Nos casos de câncer de ovário, que normalmente são diagnosticados mais tardiamente e com tumores avançados, Rodrigo ressalta a importância do acompanhamento multidisciplinar e da identificação da melhor terapia ser feita em conjunto entre oncologista e cirurgião ginecológico. De acordo com o médico, pacientes com câncer de ovário fazem, na maioria dos casos cirurgia e quimioterapia, ou quimioterapia, seguida de cirurgia e quimio novamente. Para pacientes com mutação BRCA 1 ou 2, existe agora a possibilidade de realizar a manutenção com inibidores de PARP. Essa possibilidade tem se revelado satisfatória evitando recorrência rápida da doença e poupando as mulheres de novas quimioterapias por um período de até três anos. Rodrigo ressaltou a importância dessa descoberta para o tratamento de câncer de ovário e apontou que todas mulheres com a doença deveriam ser testadas para BRCA.
Rodrigo ainda falou sobre outros dois tipos de câncer que também podem estar associados à mutação BRCA 1 ou 2.
Em homens, a presença da mutação no gene BRCA aumenta o risco de câncer de próstata e, em alguns casos, mas mais raramente, a mutação também aumenta o risco de câncer de pâncreas. Por isso, o especialista ressalta que homens também devem fazer o teste para mutação quando ela for identificada na família.
Qualidade de vida, câncer de mama e BRCA
Marina Sahade, oncologista no Hospital Sírio Libanês
Marina começou sua fala contando sobre sua história pessoal e familiar de câncer e as preocupações com a descoberta de uma possível mutação genética. A oncologista contou que a presença da mutação não se concretizou em sua família, mas ela ressaltou que sua história reforça a importância de falar-se sobre mutação genética e quebrar os mitos e preconceitos sobre o assunto.
Ela destacou que ninguém está preparado para a notícia de uma mutação, mas quanto mais as pessoas sabem que isso existe, mais fácil é de lidarem com o tema e quebrar os tabus.
Dentro de qualidade de vida, alguns temas que impactam a saúde emocional, segundo Marina, são o medo; medo de passar pros filhos, medo de não poder ter filhos; a culpa - nada disso é culpa sua!; falta de informação, assim como a dinâmica familiar. Marina ressalta a importância do suporte psicológico, da comunicação entre os familiares, e também a possibilidade de ter acesso a informações certas e de qualidade, se possível com o apoio de uma equipe multidisciplinar, com oncologista, oncogeneticista, mastologista, para que todos juntos possam esclarecer suas dúvidas, e te ajudar a entender e lidar com o que está acontecendo com você e com a sua família.

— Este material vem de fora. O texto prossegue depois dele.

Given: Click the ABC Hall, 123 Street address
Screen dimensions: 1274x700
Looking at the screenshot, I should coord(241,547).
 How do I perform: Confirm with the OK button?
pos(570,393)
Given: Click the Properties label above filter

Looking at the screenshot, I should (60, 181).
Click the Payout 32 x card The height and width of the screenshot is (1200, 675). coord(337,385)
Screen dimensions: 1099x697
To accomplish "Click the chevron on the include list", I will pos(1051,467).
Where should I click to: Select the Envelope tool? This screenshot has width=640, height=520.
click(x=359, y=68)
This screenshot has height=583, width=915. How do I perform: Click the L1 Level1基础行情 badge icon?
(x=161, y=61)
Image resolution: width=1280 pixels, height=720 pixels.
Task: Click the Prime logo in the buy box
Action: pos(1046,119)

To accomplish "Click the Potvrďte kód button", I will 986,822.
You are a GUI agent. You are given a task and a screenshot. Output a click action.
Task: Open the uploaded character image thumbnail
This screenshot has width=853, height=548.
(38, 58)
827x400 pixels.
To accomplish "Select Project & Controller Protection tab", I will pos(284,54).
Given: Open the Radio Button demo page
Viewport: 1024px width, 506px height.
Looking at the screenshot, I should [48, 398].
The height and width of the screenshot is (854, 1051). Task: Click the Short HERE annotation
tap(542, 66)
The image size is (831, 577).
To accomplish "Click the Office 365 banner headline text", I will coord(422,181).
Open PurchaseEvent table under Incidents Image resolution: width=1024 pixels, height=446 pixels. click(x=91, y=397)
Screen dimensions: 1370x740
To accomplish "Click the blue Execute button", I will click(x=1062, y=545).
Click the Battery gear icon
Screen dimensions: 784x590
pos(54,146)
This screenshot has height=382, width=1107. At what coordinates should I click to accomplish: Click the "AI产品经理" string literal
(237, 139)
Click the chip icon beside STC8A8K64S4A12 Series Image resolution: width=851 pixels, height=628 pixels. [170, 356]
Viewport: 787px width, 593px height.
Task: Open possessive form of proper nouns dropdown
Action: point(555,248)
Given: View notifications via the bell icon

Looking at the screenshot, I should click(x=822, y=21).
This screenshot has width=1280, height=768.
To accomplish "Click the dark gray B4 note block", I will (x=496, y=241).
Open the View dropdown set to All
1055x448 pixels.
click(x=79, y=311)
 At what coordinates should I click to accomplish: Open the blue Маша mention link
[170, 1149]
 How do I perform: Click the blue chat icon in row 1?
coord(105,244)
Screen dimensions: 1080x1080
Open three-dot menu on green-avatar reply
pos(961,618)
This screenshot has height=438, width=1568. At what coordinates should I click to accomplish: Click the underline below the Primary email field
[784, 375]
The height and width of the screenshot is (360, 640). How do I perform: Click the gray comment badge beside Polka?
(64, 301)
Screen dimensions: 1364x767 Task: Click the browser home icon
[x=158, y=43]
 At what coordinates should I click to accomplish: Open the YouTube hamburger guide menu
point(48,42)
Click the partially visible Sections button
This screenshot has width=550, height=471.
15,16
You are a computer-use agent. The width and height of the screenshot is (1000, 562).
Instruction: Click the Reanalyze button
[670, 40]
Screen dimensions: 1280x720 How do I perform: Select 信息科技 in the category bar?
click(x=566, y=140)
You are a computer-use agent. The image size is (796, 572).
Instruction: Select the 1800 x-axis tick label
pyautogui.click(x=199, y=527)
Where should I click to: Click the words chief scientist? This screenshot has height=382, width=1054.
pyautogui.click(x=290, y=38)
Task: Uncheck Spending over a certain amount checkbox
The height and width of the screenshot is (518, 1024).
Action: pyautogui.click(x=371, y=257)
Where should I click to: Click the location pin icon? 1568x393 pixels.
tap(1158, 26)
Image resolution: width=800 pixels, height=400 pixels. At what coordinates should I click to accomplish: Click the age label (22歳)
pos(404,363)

Por fim, a oncologista destacou ainda a importância da prática de atividades físicas como fator fundamental na qualidade de vida, na prevenção, na redução dos sintomas de tratamento oncológico, na diminuição do tumor, entre outros benefícios.
Depoimentos de pacientes e discussões finais
Ao final, Evelin Scarelli, relações institucionais do Oncoguia e ex-paciente de câncer de mama com a mutação BRCA2, se juntou à voluntária do Oncoguia, Anne Carrari, paciente com câncer de ovário metastático e com a mutação BRCA1 para compartilharem suas experiências e histórias de vida durante o processo de descoberta da mutação.
Ao final do evento, todos os convidados se uniram para tirar dúvidas dos participantes.